WORK TASK —
Every line from the one bearing "Community (40, 2296)" through the last line of the entries should be printed exactly, with no other output.
[Opening EXERCISE DATA section]
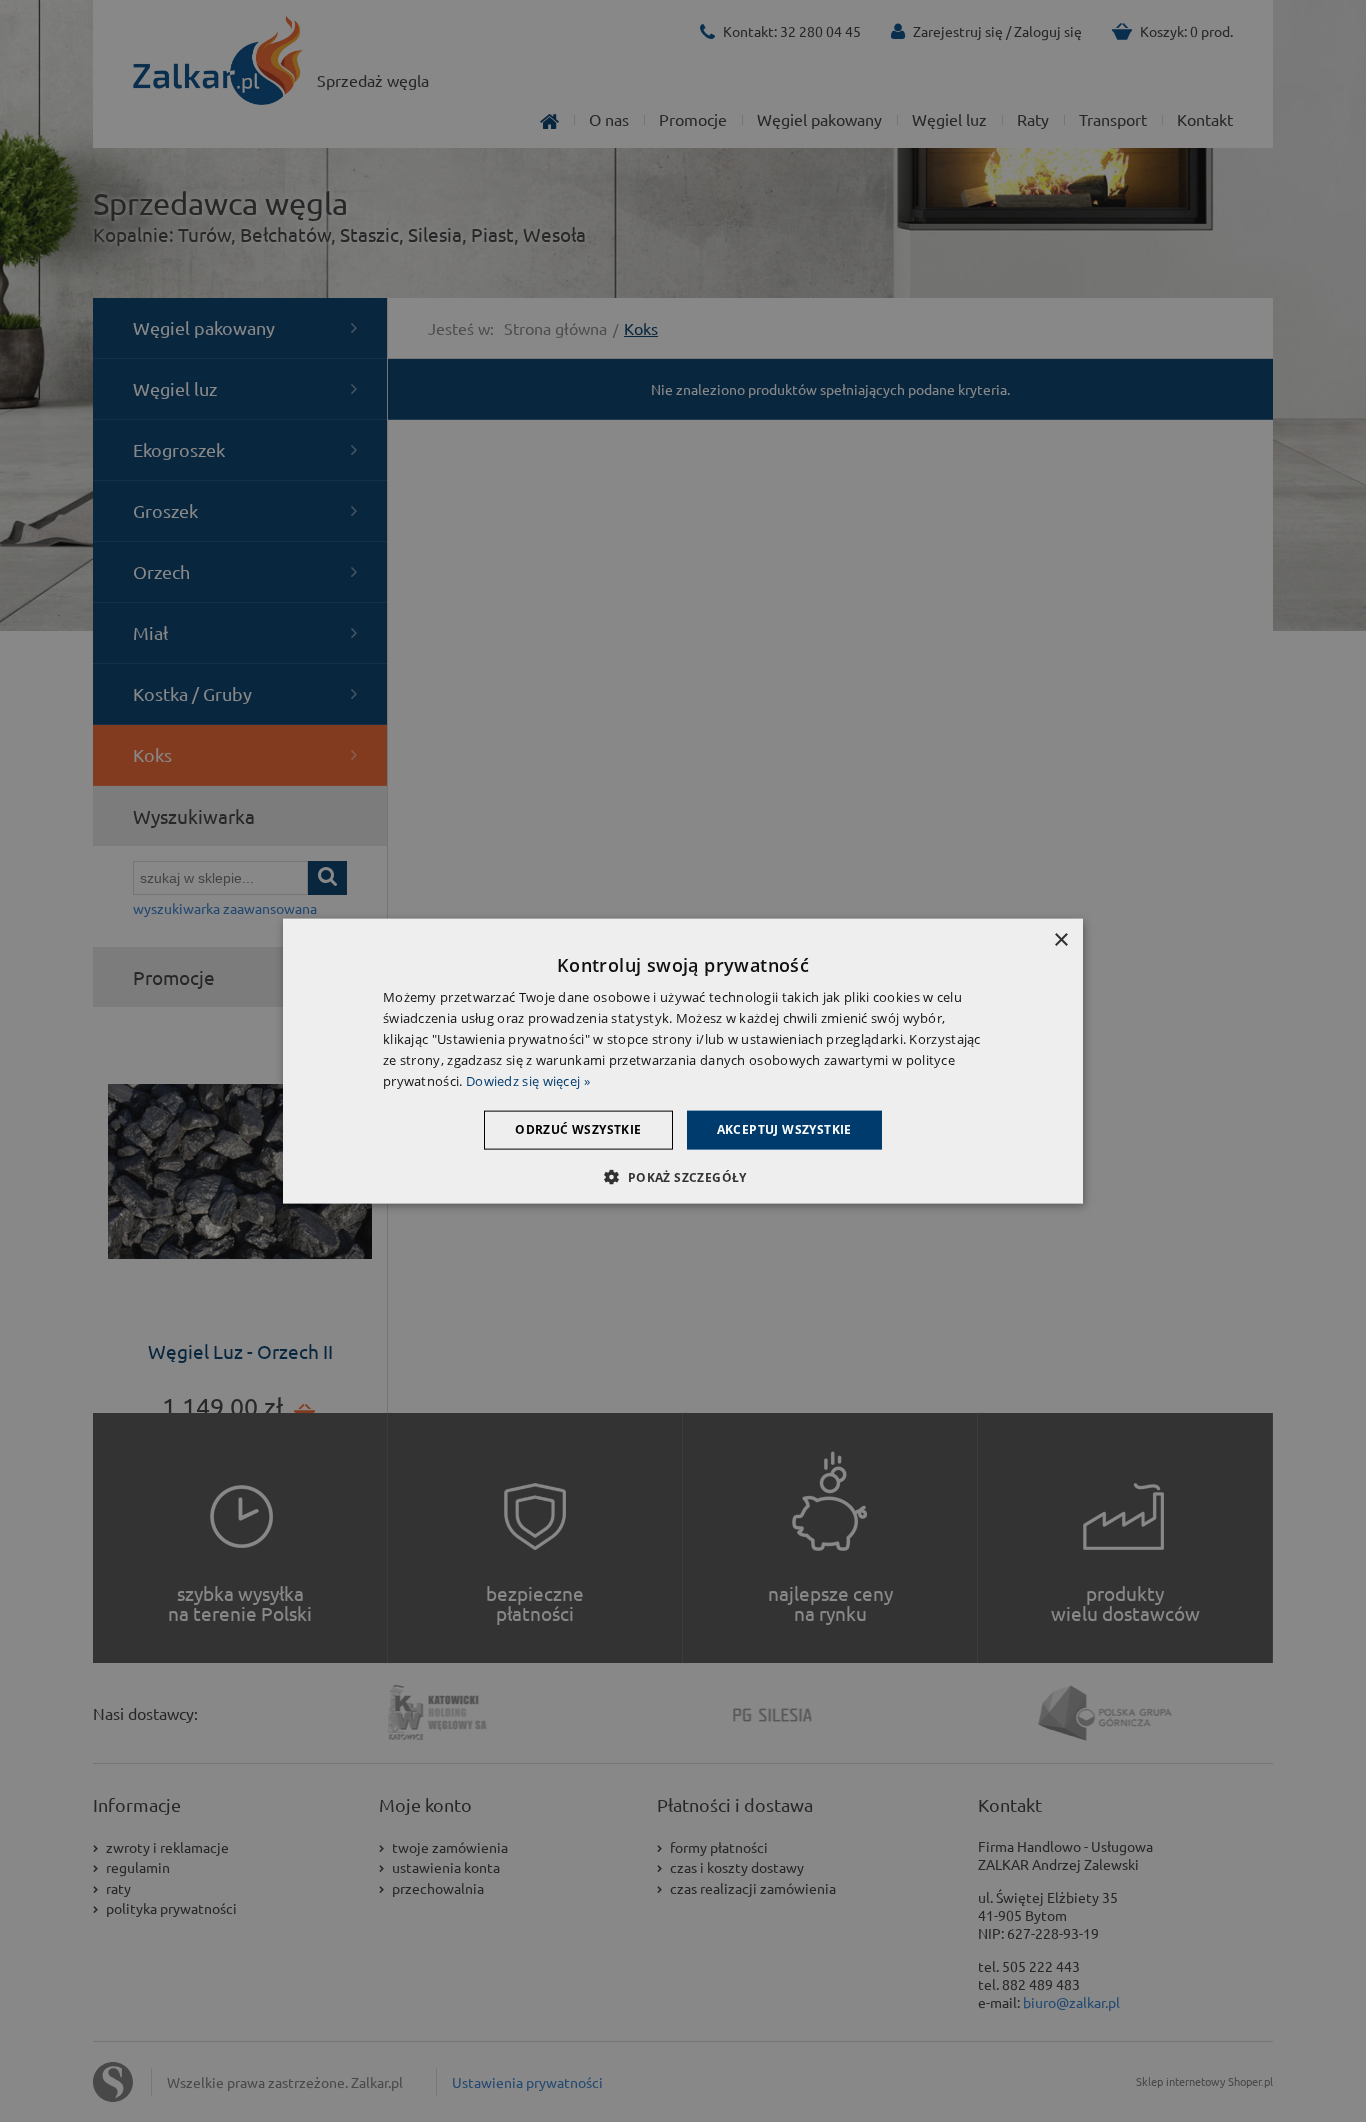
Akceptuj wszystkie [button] (784, 1129)
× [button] (1060, 940)
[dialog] (683, 1061)
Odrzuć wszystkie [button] (578, 1129)
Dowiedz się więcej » (528, 1080)
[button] (682, 1176)
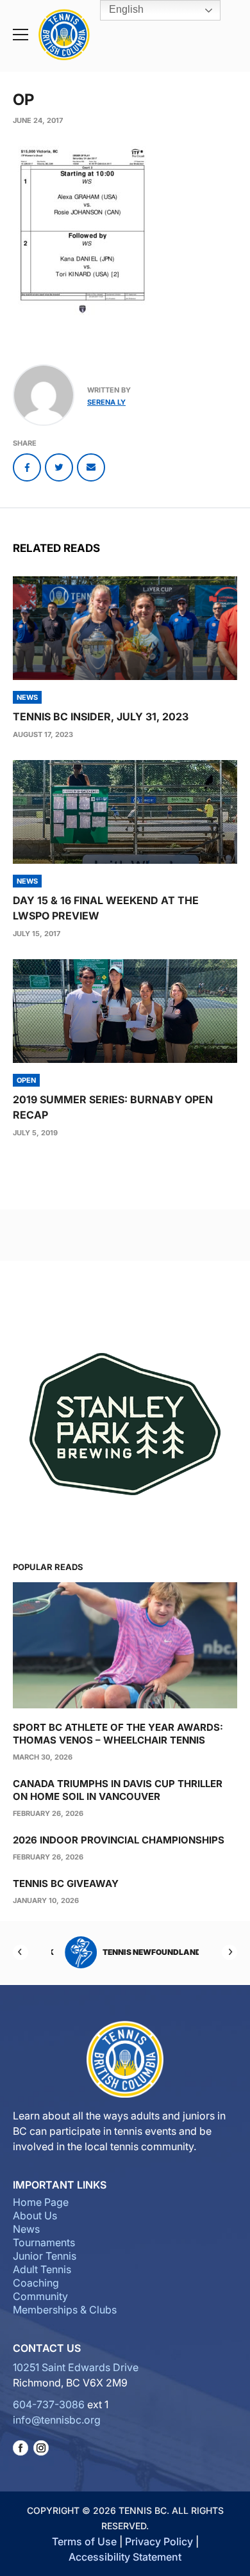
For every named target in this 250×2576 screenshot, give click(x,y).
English (125, 9)
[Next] (229, 1952)
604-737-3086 (49, 2404)
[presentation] (125, 628)
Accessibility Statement (125, 2556)
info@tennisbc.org (57, 2419)
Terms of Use (84, 2541)
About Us (35, 2215)
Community (40, 2296)
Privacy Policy (159, 2541)
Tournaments (44, 2242)
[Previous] (20, 1952)
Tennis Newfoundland (144, 1952)
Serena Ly (106, 402)
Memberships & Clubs (65, 2309)
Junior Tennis (44, 2255)
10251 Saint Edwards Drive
[Closing EXERCISE DATA section]
THE COMPLETED TASK —
Community (40, 2296)
Privacy Policy (159, 2541)
Tournaments (44, 2242)
[Previous] (20, 1952)
Tennis Newfoundland (144, 1952)
Serena Ly (106, 402)
Memberships & Clubs (65, 2309)
Junior Tennis (44, 2255)
10251 Saint Edwards Drive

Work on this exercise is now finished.